*** Opening INPUT DATA ***
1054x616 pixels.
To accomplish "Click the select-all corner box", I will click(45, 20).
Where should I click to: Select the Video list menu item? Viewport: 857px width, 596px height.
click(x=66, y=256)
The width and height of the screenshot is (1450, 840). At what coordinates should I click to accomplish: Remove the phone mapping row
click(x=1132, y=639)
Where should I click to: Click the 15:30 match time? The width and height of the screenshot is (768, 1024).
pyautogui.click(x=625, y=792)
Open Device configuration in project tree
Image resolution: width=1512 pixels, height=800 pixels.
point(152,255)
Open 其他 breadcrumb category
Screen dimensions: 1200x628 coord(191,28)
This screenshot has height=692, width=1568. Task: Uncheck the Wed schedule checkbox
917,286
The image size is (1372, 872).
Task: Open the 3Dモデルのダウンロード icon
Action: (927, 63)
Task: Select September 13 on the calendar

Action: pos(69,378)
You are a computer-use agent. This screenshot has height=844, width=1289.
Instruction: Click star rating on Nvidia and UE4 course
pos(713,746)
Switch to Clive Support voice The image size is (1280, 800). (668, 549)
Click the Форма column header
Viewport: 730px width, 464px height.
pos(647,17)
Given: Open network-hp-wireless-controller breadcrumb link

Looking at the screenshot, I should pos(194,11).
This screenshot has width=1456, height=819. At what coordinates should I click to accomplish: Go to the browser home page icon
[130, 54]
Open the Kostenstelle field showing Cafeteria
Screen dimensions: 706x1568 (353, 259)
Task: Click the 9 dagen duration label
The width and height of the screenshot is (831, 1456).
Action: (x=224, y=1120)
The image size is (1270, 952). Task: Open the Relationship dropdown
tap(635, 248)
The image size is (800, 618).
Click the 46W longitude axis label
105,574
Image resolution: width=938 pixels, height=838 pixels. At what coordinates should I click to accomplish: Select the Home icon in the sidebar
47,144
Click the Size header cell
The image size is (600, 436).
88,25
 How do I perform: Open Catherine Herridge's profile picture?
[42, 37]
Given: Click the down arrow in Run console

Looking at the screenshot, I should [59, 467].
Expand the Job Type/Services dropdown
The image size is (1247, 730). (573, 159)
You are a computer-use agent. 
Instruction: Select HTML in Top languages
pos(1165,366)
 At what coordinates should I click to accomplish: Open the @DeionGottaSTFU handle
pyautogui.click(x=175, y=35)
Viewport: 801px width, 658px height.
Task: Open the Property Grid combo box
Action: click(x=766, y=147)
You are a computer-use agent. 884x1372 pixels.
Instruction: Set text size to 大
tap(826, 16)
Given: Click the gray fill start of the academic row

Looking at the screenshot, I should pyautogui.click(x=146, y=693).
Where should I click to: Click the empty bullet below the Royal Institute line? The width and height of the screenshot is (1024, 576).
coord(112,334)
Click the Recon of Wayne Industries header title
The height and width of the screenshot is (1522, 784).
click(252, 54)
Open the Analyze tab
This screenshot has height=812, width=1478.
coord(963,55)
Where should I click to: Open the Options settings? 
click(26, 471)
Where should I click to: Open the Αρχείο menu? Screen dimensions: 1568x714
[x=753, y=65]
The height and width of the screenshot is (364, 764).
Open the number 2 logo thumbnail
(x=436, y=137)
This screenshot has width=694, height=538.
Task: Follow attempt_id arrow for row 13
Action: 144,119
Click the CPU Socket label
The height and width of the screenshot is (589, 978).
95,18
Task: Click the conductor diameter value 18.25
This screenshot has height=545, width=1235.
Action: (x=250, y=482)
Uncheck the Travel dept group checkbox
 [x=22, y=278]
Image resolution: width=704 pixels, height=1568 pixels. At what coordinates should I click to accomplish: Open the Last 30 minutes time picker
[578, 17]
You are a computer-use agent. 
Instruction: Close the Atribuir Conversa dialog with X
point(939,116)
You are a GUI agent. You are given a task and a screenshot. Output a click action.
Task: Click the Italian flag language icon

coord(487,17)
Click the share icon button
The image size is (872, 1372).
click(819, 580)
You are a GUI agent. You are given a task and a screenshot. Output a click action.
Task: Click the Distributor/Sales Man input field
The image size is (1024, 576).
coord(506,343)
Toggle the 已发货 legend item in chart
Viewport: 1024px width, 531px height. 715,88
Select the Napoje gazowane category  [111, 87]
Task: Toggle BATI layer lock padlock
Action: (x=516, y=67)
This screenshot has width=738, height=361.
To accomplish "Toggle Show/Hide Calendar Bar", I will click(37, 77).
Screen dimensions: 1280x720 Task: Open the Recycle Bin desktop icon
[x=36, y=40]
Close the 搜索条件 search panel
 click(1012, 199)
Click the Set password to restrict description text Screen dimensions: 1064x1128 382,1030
*** Closing INPUT DATA ***
> _WHAT THE EXERCISE ASKS_
Please repeat the data in full so that nothing differs from the original.

> _FINISHED TASK_
1054x616 pixels.
To accomplish "Click the select-all corner box", I will click(45, 20).
Where should I click to: Select the Video list menu item? Viewport: 857px width, 596px height.
click(x=66, y=256)
The width and height of the screenshot is (1450, 840). At what coordinates should I click to accomplish: Remove the phone mapping row
click(x=1132, y=639)
Where should I click to: Click the 15:30 match time? The width and height of the screenshot is (768, 1024).
pyautogui.click(x=625, y=792)
Open Device configuration in project tree
Image resolution: width=1512 pixels, height=800 pixels.
point(152,255)
Open 其他 breadcrumb category
Screen dimensions: 1200x628 coord(191,28)
This screenshot has height=692, width=1568. Task: Uncheck the Wed schedule checkbox
917,286
The image size is (1372, 872).
Task: Open the 3Dモデルのダウンロード icon
Action: (927, 63)
Task: Select September 13 on the calendar

Action: pos(69,378)
You are a computer-use agent. This screenshot has height=844, width=1289.
Instruction: Click star rating on Nvidia and UE4 course
pos(713,746)
Switch to Clive Support voice The image size is (1280, 800). (668, 549)
Click the Форма column header
Viewport: 730px width, 464px height.
pos(647,17)
Given: Open network-hp-wireless-controller breadcrumb link

Looking at the screenshot, I should pos(194,11).
This screenshot has width=1456, height=819. At what coordinates should I click to accomplish: Go to the browser home page icon
[130, 54]
Open the Kostenstelle field showing Cafeteria
Screen dimensions: 706x1568 (353, 259)
Task: Click the 9 dagen duration label
The width and height of the screenshot is (831, 1456).
Action: (x=224, y=1120)
The image size is (1270, 952). Task: Open the Relationship dropdown
tap(635, 248)
The image size is (800, 618).
Click the 46W longitude axis label
105,574
Image resolution: width=938 pixels, height=838 pixels. At what coordinates should I click to accomplish: Select the Home icon in the sidebar
47,144
Click the Size header cell
The image size is (600, 436).
88,25
 How do I perform: Open Catherine Herridge's profile picture?
[42, 37]
Given: Click the down arrow in Run console

Looking at the screenshot, I should [59, 467].
Expand the Job Type/Services dropdown
The image size is (1247, 730). (573, 159)
You are a computer-use agent. 
Instruction: Select HTML in Top languages
pos(1165,366)
 At what coordinates should I click to accomplish: Open the @DeionGottaSTFU handle
pyautogui.click(x=175, y=35)
Viewport: 801px width, 658px height.
Task: Open the Property Grid combo box
Action: click(x=766, y=147)
You are a computer-use agent. 884x1372 pixels.
Instruction: Set text size to 大
tap(826, 16)
Given: Click the gray fill start of the academic row

Looking at the screenshot, I should pyautogui.click(x=146, y=693).
Where should I click to: Click the empty bullet below the Royal Institute line? The width and height of the screenshot is (1024, 576).
coord(112,334)
Click the Recon of Wayne Industries header title
The height and width of the screenshot is (1522, 784).
click(252, 54)
Open the Analyze tab
This screenshot has height=812, width=1478.
coord(963,55)
Where should I click to: Open the Options settings? 
click(26, 471)
Where should I click to: Open the Αρχείο menu? Screen dimensions: 1568x714
[x=753, y=65]
The height and width of the screenshot is (364, 764).
Open the number 2 logo thumbnail
(x=436, y=137)
This screenshot has width=694, height=538.
Task: Follow attempt_id arrow for row 13
Action: 144,119
Click the CPU Socket label
The height and width of the screenshot is (589, 978).
95,18
Task: Click the conductor diameter value 18.25
This screenshot has height=545, width=1235.
Action: (x=250, y=482)
Uncheck the Travel dept group checkbox
 [x=22, y=278]
Image resolution: width=704 pixels, height=1568 pixels. At what coordinates should I click to accomplish: Open the Last 30 minutes time picker
[578, 17]
You are a computer-use agent. 
Instruction: Close the Atribuir Conversa dialog with X
point(939,116)
You are a GUI agent. You are given a task and a screenshot. Output a click action.
Task: Click the Italian flag language icon

coord(487,17)
Click the share icon button
The image size is (872, 1372).
click(819, 580)
You are a GUI agent. You are given a task and a screenshot. Output a click action.
Task: Click the Distributor/Sales Man input field
The image size is (1024, 576).
coord(506,343)
Toggle the 已发货 legend item in chart
Viewport: 1024px width, 531px height. 715,88
Select the Napoje gazowane category  [111, 87]
Task: Toggle BATI layer lock padlock
Action: (x=516, y=67)
This screenshot has width=738, height=361.
To accomplish "Toggle Show/Hide Calendar Bar", I will click(37, 77).
Screen dimensions: 1280x720 Task: Open the Recycle Bin desktop icon
[x=36, y=40]
Close the 搜索条件 search panel
 click(1012, 199)
Click the Set password to restrict description text Screen dimensions: 1064x1128 382,1030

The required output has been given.